* _What the exercise asks_
Reproduce word for word the passage of the article below on responding to a creditor lawsuit, from "Step 2: Analyze" up to and including "files a lawsuit.".

* _Extract to read_

........

You get a few months behind. You start blocking numbers and not answering the phone when it is an unknown number. For the most part, this will keep your creditors at bay. However,, when it comes to credit cards, finance companies, and medical bills, the creditor will not stop until they get their money. They file a lawsuit, and you just received the civil summons. What should you do?
Do not panic. You have options to deal with these creditors without facing serious financial hardship. In this post, I hope to guide you through the options if a creditor files a lawsuit against you, and provide some resources so you can combat a lawsuit.
Step 1: Read the court’s summons
There will be some important information on the papers that the deputy or sheriff serves you with. You will want to take note of the creditor name, the case number, and the plaintiff’s attorney name. You will also want to note the hearing date and mark it on your calendar. If you miss the hearing, the court will enter a default judgment, which means you lose and the creditor will be entitled to whatever amount they claim you owe.
The attorney name for the plaintiff should also come with a phone number or office location. You may need to talk with this attorney if you want to reach a settlement.
Step 2: Analyze your options.
Is this debt the only debt you owe? Do you have the funds to pay all or a portion of this debt off? Is this lawsuit one of more possible lawsuits to come? There are many circumstances that you should consider after a creditor files a lawsuit.
Should you file an answer? If you have factual or legal reasons to dispute the debt, you may want to file an answer to the lawsuit. You may have proof that the debt was already paid, or that the debt is not even yours.
Should you negotiate a settlement? If you have some of the balance of the debt, or are capable of making a weekly or monthly payment to settle the debt, you may be able to settle. Many creditors are willing to set up installment payments to settle the debt and you will not have to attend court.
Should you do nothing? In some cases you have no options to answer the complaint or negotiate a settlement. But even if the creditor gets a default judgment, they may have no legal grounds to collect. For example, this is the case when your sole source of income is social security and you do not have any substantial assets like a house or land.
Should you file bankruptcy? It may seem like a drastic response to a lawsuit, but it could be your best recourse to get out of debt and obtain a fresh start. If this lawsuit is a symptom of greater financial hardship, or if you have more creditors than just the one who sued you, then this could be your best option to beat the lawsuit. If you file bankruptcy, the lawsuit will be stopped, and the creditor will not be able to collect against you. Your personal obligation on all debts will be discharged.
Step 3: Seek the help of an attorney
Sometimes you can settle creditor lawsuits on your own. Sometimes, representation can help achieve a better settlement than you otherwise may get. Creditors are usually entitled to fees and interest on their claims, but with the help of an attorney, these extra penalties can be waived.
If you believe that a Bankruptcy is your best option, the help of a bankruptcy attorney to prepare and file the forms can reduce stress and save time. Many attorneys offer a free consultation to discuss some strategies for debt relief.

........

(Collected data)

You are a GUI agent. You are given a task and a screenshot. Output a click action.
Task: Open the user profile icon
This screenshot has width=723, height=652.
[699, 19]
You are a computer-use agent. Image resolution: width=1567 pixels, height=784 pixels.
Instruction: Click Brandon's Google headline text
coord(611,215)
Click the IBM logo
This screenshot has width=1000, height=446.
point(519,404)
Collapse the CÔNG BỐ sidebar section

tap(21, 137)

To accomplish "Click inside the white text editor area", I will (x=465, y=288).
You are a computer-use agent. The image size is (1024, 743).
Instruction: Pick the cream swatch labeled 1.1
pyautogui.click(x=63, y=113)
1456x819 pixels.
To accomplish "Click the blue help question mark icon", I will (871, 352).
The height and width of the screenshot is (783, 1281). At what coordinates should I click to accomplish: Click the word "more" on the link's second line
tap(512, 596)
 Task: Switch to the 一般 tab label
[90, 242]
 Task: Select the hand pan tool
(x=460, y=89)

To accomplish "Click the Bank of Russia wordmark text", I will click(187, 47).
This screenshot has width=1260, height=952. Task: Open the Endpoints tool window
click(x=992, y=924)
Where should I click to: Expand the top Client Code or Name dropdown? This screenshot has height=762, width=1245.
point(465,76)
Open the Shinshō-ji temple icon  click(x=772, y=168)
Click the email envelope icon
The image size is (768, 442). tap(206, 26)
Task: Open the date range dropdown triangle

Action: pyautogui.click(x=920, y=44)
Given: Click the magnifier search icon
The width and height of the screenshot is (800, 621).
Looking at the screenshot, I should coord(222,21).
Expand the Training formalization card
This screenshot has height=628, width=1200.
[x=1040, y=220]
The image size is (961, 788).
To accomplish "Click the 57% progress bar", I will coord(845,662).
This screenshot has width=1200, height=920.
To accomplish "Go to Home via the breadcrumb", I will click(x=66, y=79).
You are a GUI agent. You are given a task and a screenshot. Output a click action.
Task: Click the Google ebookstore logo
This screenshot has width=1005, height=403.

........

* _Exercise answer_
Step 2: Analyze your options.
Is this debt the only debt you owe? Do you have the funds to pay all or a portion of this debt off? Is this lawsuit one of more possible lawsuits to come? There are many circumstances that you should consider after a creditor files a lawsuit.